■ Text section
<<<<
But before I get started with my review, I have two questions about Mars Needs Women that I hope the movie can answer. First, is it going to give us a more coherent picture of Martian society? So far what we've seen is very fragmented, not to mention contradictory. However, let's not forget that the movies MMT has seen up to now cover a wide span of time, so Martian society could have changed drastically in the intervals between the movies. It's also not safe to assume that there's only one dominant culture on Mars. There could be many different cultures with many different ways of life. I hope this movie provides more information.

My second question is, is this going to be a good movie or a bad movie? It's quickly answered by the opening credits: "Written and Directed by Larry Buchanan." Larry Buchanan, the genius who made The Eye Creatures. Oh, yeah. This one's going to be bad. So on to the movie.
>>>>
[Rows excerpted from a collection]
<<<<
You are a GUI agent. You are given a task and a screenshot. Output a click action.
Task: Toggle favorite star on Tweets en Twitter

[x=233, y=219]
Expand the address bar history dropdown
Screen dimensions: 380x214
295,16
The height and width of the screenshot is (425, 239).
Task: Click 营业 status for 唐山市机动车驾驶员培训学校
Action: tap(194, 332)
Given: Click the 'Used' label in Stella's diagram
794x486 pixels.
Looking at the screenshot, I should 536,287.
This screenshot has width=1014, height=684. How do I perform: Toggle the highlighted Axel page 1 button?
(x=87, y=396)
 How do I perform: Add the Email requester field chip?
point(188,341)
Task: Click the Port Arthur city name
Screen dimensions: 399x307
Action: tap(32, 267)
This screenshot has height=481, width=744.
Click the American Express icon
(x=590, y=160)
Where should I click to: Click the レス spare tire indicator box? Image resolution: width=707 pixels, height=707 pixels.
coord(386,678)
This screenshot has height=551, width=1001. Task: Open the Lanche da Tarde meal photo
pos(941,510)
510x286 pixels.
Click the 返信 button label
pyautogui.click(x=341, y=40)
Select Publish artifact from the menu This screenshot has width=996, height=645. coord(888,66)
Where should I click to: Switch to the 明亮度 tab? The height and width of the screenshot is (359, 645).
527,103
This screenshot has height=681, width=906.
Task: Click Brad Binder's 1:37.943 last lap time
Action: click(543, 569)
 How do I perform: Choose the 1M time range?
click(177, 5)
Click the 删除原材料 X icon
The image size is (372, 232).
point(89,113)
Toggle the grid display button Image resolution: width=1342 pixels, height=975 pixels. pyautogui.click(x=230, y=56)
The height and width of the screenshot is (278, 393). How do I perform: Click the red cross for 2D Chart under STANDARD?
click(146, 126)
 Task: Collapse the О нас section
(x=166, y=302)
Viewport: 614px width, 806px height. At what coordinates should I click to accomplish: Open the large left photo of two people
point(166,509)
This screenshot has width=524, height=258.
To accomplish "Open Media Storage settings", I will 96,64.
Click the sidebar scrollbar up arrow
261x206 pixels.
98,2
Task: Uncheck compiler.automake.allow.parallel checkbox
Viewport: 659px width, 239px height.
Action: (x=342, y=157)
>>>>
■ Instructions for the task
Can you reproduce the Mars Needs Women review from "My second question" to "to the movie."?

■ Written solution
My second question is, is this going to be a good movie or a bad movie? It's quickly answered by the opening credits: "Written and Directed by Larry Buchanan." Larry Buchanan, the genius who made The Eye Creatures. Oh, yeah. This one's going to be bad. So on to the movie.